(Entries listed in a dataset)
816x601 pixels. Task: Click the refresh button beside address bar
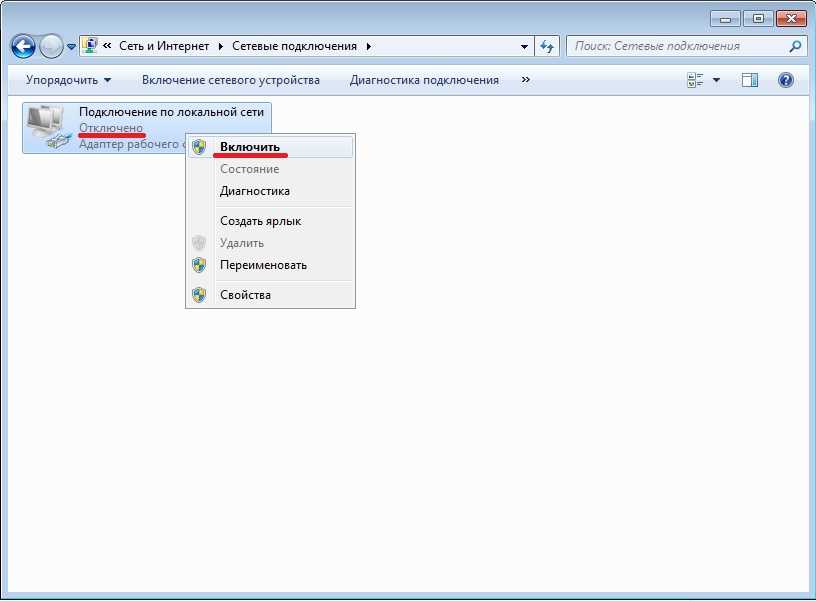(x=547, y=46)
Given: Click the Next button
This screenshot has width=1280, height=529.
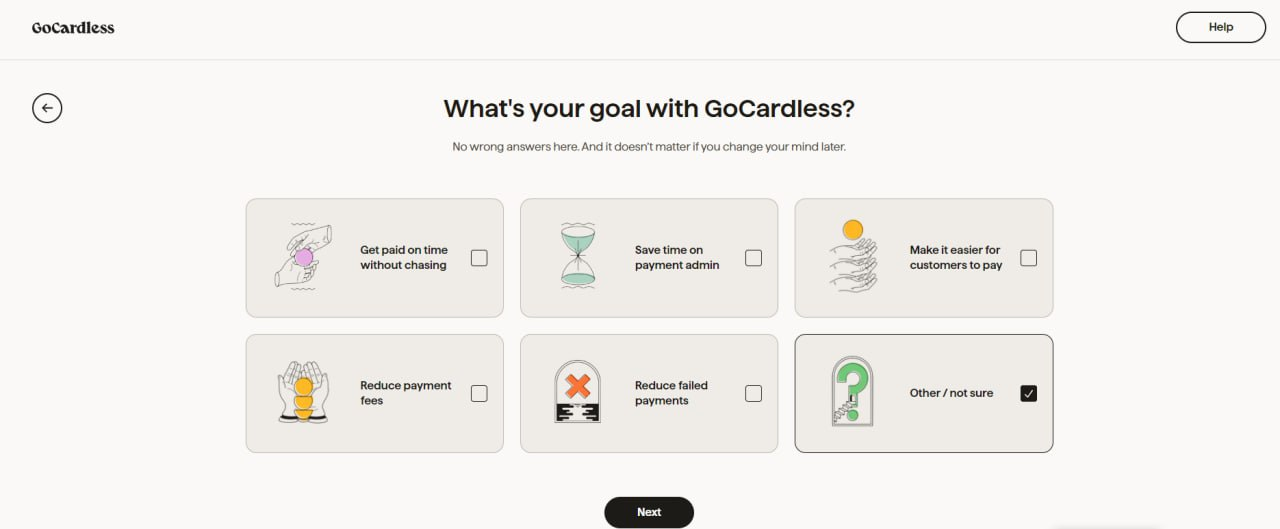Looking at the screenshot, I should (x=649, y=512).
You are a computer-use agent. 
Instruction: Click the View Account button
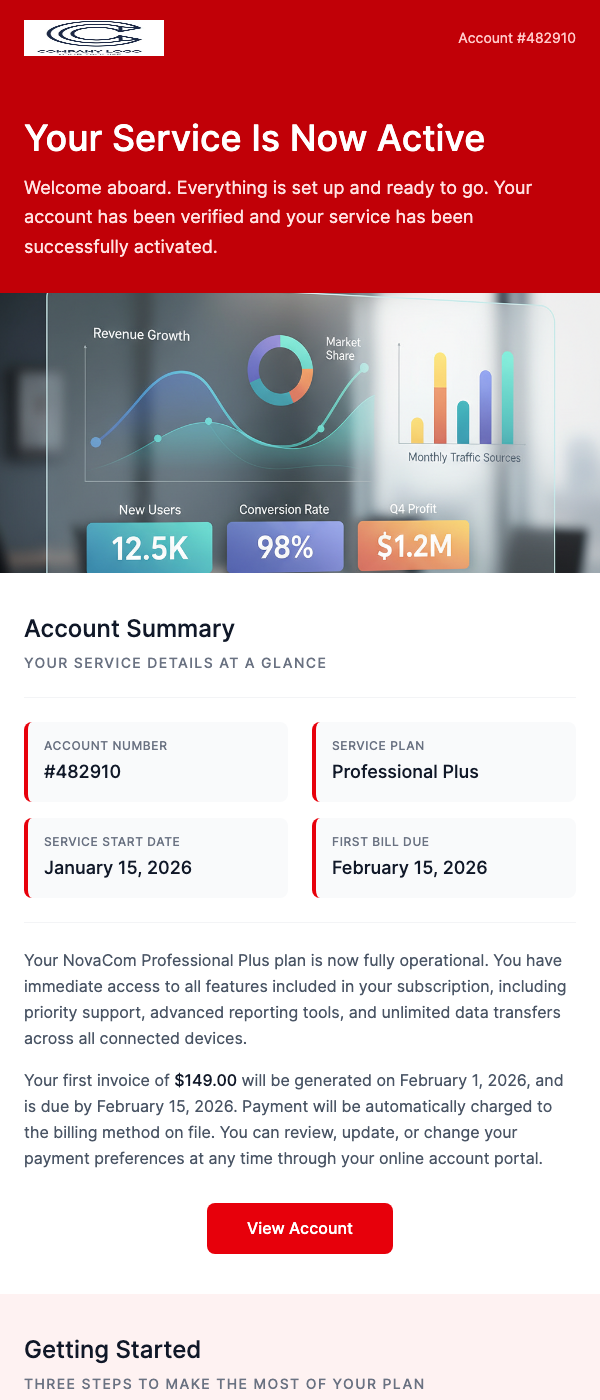pos(300,1228)
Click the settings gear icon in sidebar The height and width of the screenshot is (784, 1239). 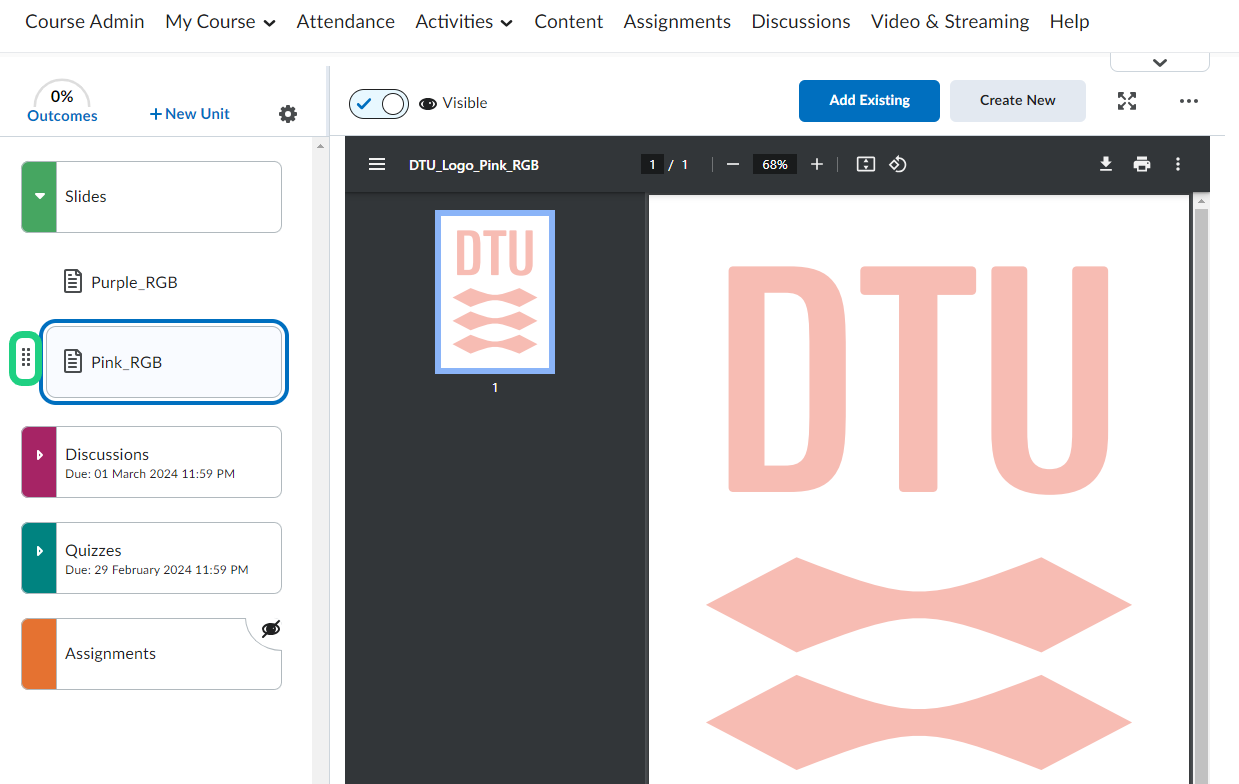tap(288, 114)
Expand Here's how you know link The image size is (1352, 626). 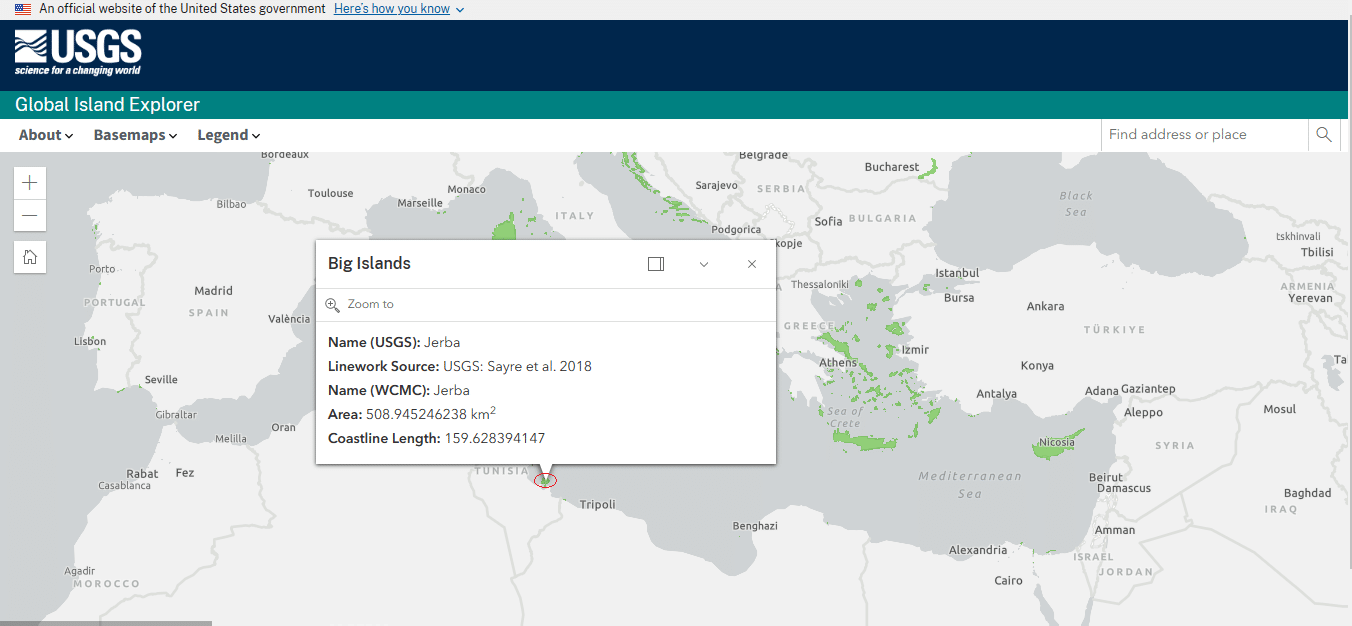398,9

- **Task objective**: Reproduce verbatim the lines of the material from its beginning up to and including the line containing "Looking at the", omitting the pictures from your answer.

- **Worked answer**:
816x601 pixels. Task: Click the refresh button beside address bar
(x=547, y=46)
Given: Click the Next button
This screenshot has width=1280, height=529.
Looking at the screenshot, I should (x=649, y=512).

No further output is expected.